Misrepresenting the truth to ascertain an affirmative vote is deceitful. Nothing in the 2006 original ballot language provides an option to extend the tax when it expires in March 2015. In fact, “eight years only” is explicit and unequivocal. Projecting that more than 70 percent of the sales tax comes from consumers who don’t reside in the city cannot be substantiated and is speculative at best. Fear mongering tactics such as “residents will lose services,” or “capital improvement projects will be diminished” are acts of coercion. An impartial audit done this past spring confirms categorically that spending on capital improvement projects has remained constant the past 15 years, while staffing costs have escalated at an alarming rate, consuming the lion’s share of the additional revenue. Proponents should cease with the deceptive portraiture as it continues to insult the integrity of the informed voter.

San Luis Coastal Unified School District is the victim of poor leadership in Sacramento, as our state Legislature continues to de-prioritize spending on public education. How is it that California now ranks 49th in the nation in perstudent spending on K-12 when Californians pay some of the highest taxes in the country?

Our state leaders continue to lose sight of their commitment to quality education by fraudulently mismanaging and squandering our precious resources, hence thrusting the unfair burden onto the backs of our local economies.

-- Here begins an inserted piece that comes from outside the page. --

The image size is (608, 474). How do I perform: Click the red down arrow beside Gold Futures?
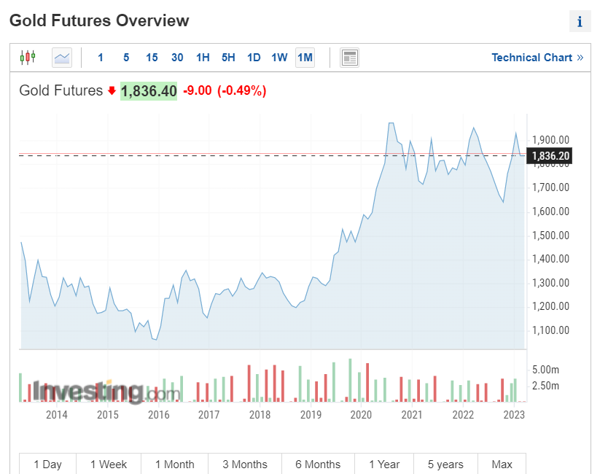[x=112, y=91]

Cuesta College is asking district taxpayers to open their wallets to the tune of a $275 million bond for facility repairs and upgrades. Based on my research, the facts simply don’t support the timing of this request. Overall enrollment has dropped 30 percent during the past four years, as have completion rates at the North County and San Luis Obispo campuses. Some course offerings in technical and vocational fields have been eliminated, with more concentration on transferable courses to four year universities. There has been a steady growth in students coming from outside the district to attend Cuesta because of its high transfer rate to Cal Poly and the students do not pay any additional tuition or fees. Only half of all students achieve their goal of a degree, certificate, or transfer to a four-year university, and they do so in six years.

The current facilities appear underutilized, underscoring the need for a comprehensive feasibility study to assess the potential for consolidating the North County and San Luis Obispo campuses into one location.

Administrative operations should be evaluated when considering the merits of this facilities bond. When you add in summer session pay, more than half the district’s full-time faculty are paid in excess of $100,000 per year in total compensation (source: http://transparentcalifornia.com), while the overall number of classes Cuesta offers has dropped. The recent summer session was thrown together, not as a result of long-term planning, but as a relatively last-minute effort to garner students to prevent a loss in revenue from the state. Not a good master plan for ongoing sustainable funding and meeting the district’s standard for quality education and student success.

Cuesta recently emerged from the sanctions of accreditation and has spent $120,000 on bond feasibility preparation. In addition, the Foundation has committed another $65,000 to market this bond to the taxpayers. Is this too soon to be asking for an investment of this size when the future of the college was uncertain earlier this year? You’ll have to decide.

The average SLO resident is not only facing these local tax/bond measures in November, but also facing higher sewer and water rates, rising utility costs, higher gas taxes, higher personal income tax, rising health care costs, food, transportation and other necessities. How will these measures impact working families, fixed income seniors, students with debt and the working poor?

Property tax bonds in the city of SLO are inherently regressive. With two-thirds of the residences now non-owner occupied, landlords are inclined to pass on any property tax increases to their tenants.

As your elected leaders, we should be setting an example of sound fiscal oversight. It’s simply a bad time to ask SLO residents to open their wallets. It’s time for all agencies to tighten their belts and live within their means just as our residents have been throughout the recovery.